Soal Latihan ->
[1] Ketik ulang bagian kutipan tentang koleksi Fadli Zon, mulai dari kata-kata yang memuat "Usianya belum genap" dan berhenti setelah "lalu dilalap api.".
[2] Sebutkan semua judul koran yang disebut dalam kutipan tentang koleksi Fadli Zon.

Kutipan Dokumen ->

━━━━━━━━

Usianya belum genap 40 tahun, tapi dalam diri Fadli Zon ada banyak Fadli. Sebut saja Fadli sebagai kolektor benda seni, telah  mengoleksi ratusan lukisan, yang dimulai sejak  duduk dibangku SMA. Hingga sekarang, ia memiliki karya Raden Saleh, Hendra Gunawan, Affandi, Basoeki Abdullah, Sudarso, Popo Iskandar, Wakidi, H.Widayat, Koempoel, Lee Mayeur, Lee Man Fong, Hardi (salah seorang eksponen Gerakan Seni Rupa Baru), sampai perupa kontemporer  Alit Sembodo, dan Putu Sutawijaya. Sayang koleksi pertamanya, lukisan Amri Yahya, ludes bersama puluhan koleksinya yang lain, saat rumahnya di Cibubur tahun lalu dilalap api.

Fadli sebagai kolektor keris dan tombak memiliki ratusan keris dan tombak dari berbagai kerajaan di nusantara, sejak zaman Mojopahit, Mataram, hingga keris kontemporer. Fadli sebagai kolektor buku, memiliki ribuan buku tua atau kuno, sejak abad 17 hingga sekarang. Diantaranya buku Het Ambonisch Kruid-Boek (Herbarium Amboinenseis) karya Georgius Everhardus Rumpius (1747). Selain itu juga menyimpan naskah-naskah kuno, majalah kuno, dan ribuan lembar koran sejak abad ke-19, misalnya Selompret Melajoe (1862), Sin Po (1922-1955), Berjoang (1946-1947) dan Madura Syu (1943-1945).

━━━━━━━━

[Catatan lokasi elemen layar]

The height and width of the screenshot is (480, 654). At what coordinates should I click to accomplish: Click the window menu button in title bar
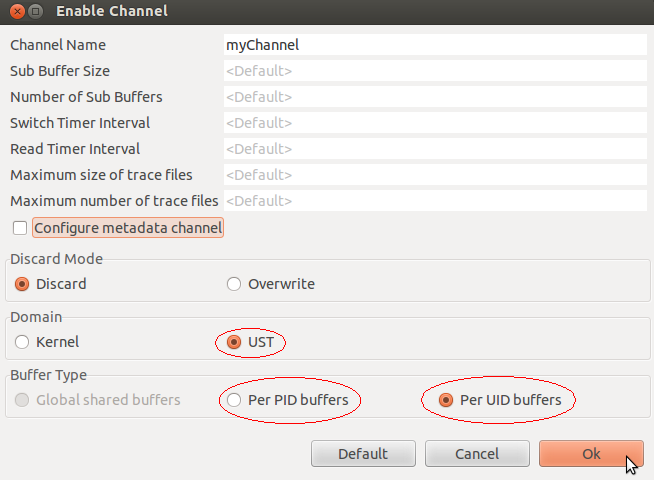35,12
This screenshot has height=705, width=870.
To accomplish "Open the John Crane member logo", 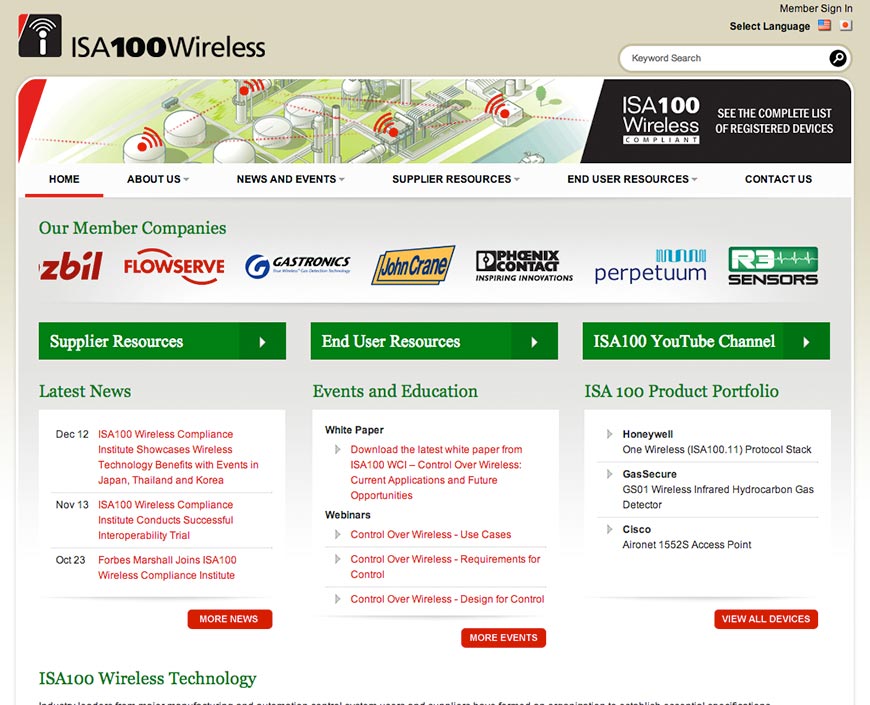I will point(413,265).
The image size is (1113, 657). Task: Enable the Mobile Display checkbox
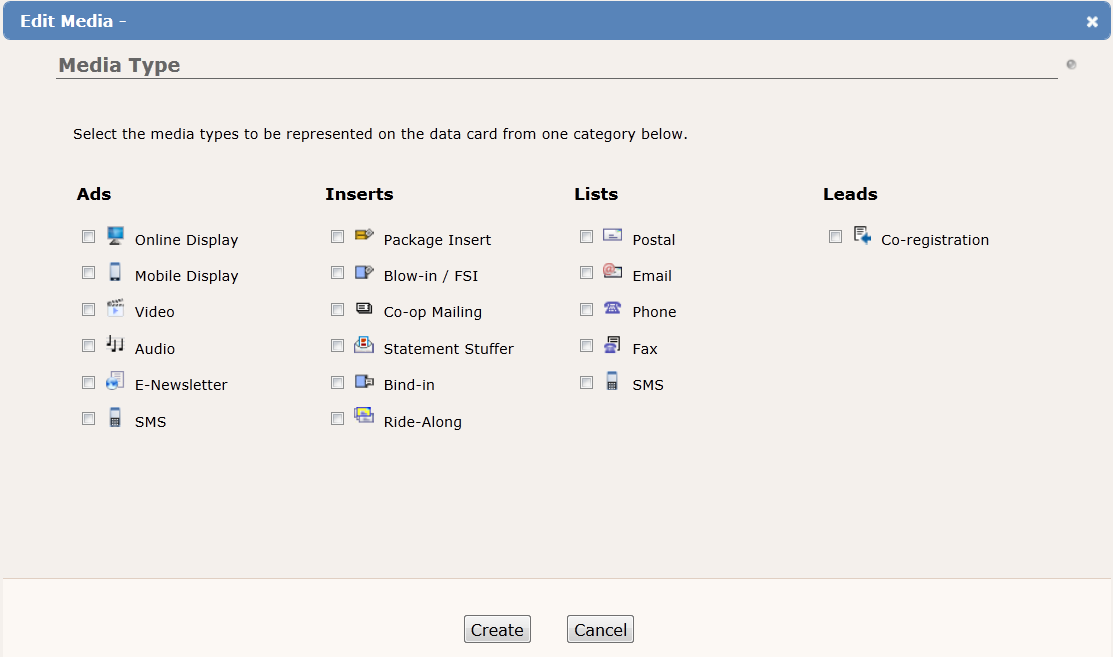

━━━━━━━━

Kunci Jawaban ->
[1]
Usianya belum genap 40 tahun, tapi dalam diri Fadli Zon ada banyak Fadli. Sebut saja Fadli sebagai kolektor benda seni, telah  mengoleksi ratusan lukisan, yang dimulai sejak  duduk dibangku SMA. Hingga sekarang, ia memiliki karya Raden Saleh, Hendra Gunawan, Affandi, Basoeki Abdullah, Sudarso, Popo Iskandar, Wakidi, H.Widayat, Koempoel, Lee Mayeur, Lee Man Fong, Hardi (salah seorang eksponen Gerakan Seni Rupa Baru), sampai perupa kontemporer  Alit Sembodo, dan Putu Sutawijaya. Sayang koleksi pertamanya, lukisan Amri Yahya, ludes bersama puluhan koleksinya yang lain, saat rumahnya di Cibubur tahun lalu dilalap api.

[2] Selompret Melajoe, Sin Po, Berjoang, Madura Syu